Download functionality, access points. Many users in area planning, the environment and risk management field will need the thematic data sets for use on their own GIS applications. The portals will be an access point making spatial data-sets available through a set of download functions. It is distributed solutions where the data will be provided directly from the various agencies own servers. The geoportals will offer the download functionality as service to other data suppliers. In this context it is a challenge to handle the differences regarding copyright and pricing policies. Today this is ranging form full cost recovery and strict licensing regimes to general free access and use. Several metadata catalogues are now running and more than 210,000 datasets with reference data and more than 50,000 datasets with thematic data are accessible through the portal. On an average there is about 300,000 downloads every day.

3.4 eKommune 2009

The municipalities in Norway have decided on a core strategy for ICT called eKommune 2009. This includes strategies both for surveying and spatial data, cross border cooperation, infrastructure and standardisation, integration and interoperability, ICT in local democracy and participants for the citizens. In the strategy it is stated that maps and spatial information is important both in society planning and for value adding services directed to the industry and to the citizens. Access to spatial data is essential for local government and for development of quality services. For the industry there is good potential for development of services based on geographic information. In this strategy participation and influence for the citizens is highlighted. By facilitation participation in the political decisions in the municipalities through electronic channels for dialogue between the citizens, the municipality and the politicians, the political arena is broadened and the possibilities for the citizens for real influence is increased. This will lead to better knowledge about the needs and the challenges that concerns the citizens.

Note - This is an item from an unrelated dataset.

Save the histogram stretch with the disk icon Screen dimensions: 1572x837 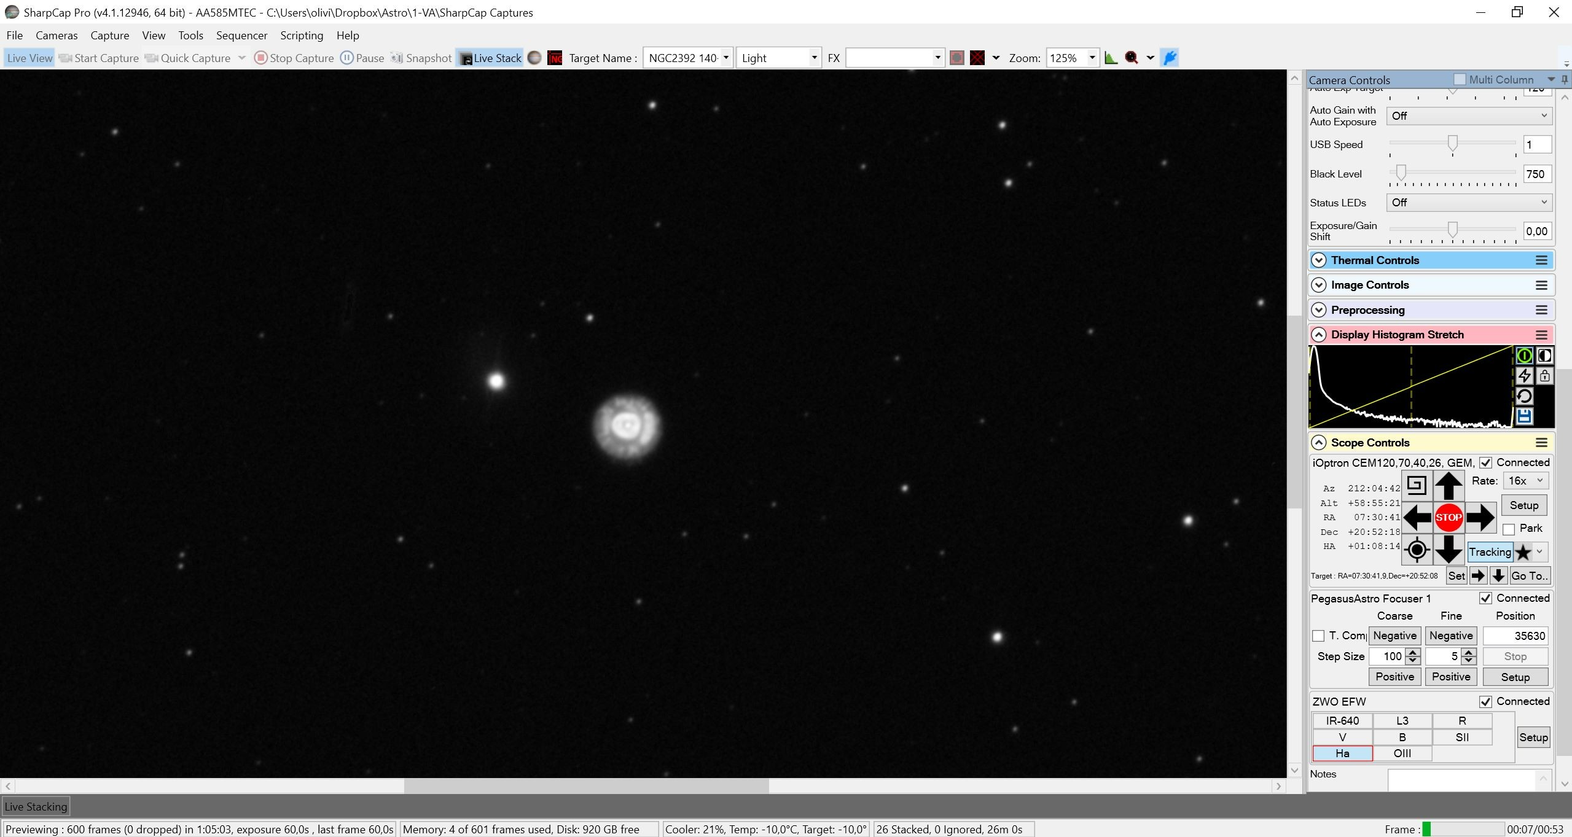click(1524, 416)
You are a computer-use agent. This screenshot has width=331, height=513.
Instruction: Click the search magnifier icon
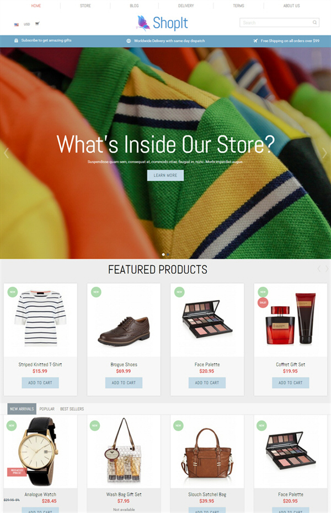[x=314, y=23]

An increasing number of regional GI portals are opened the last years, many in collaboration between neighbouring municipalities. The collaboration often has defined two main activities. One activity is to join forces in first time data capture/storage, maintenance and distribution of various spatial data sets. The second activity is to develop and run a common web-mapping application. Some major benefits achieved from such collaboration are

  • GI catalogue/metadata service
  • Shared cost through establishing a common IT/GIS infrastructure and
  • Access to GI expertise by employing a project manager with long GIS experience.

Municipal experiences and opportunities. In the municipalities there are new possibilities with WMS as important condition for better access to data and better participation in municipal processes. A good example is Bærum municipality who has participated active in the geoPortal project. Bærum municipality has long experience with internet distribution of geographic information both to the public and for internal use. Bærum is an active municipality within development and use of new solution within ICT and GIT, they have interested and demanding users within the municipality, a liberal attitude to the spread of information but they recognize sometimes conflict between the objective on free float of information and the demand for income of the same information. The chief surveyor in Bærum summarise the basic improvement with WMS as increased information access, information directly from the source, always updated information (or at least dated) and independent of system and organisation.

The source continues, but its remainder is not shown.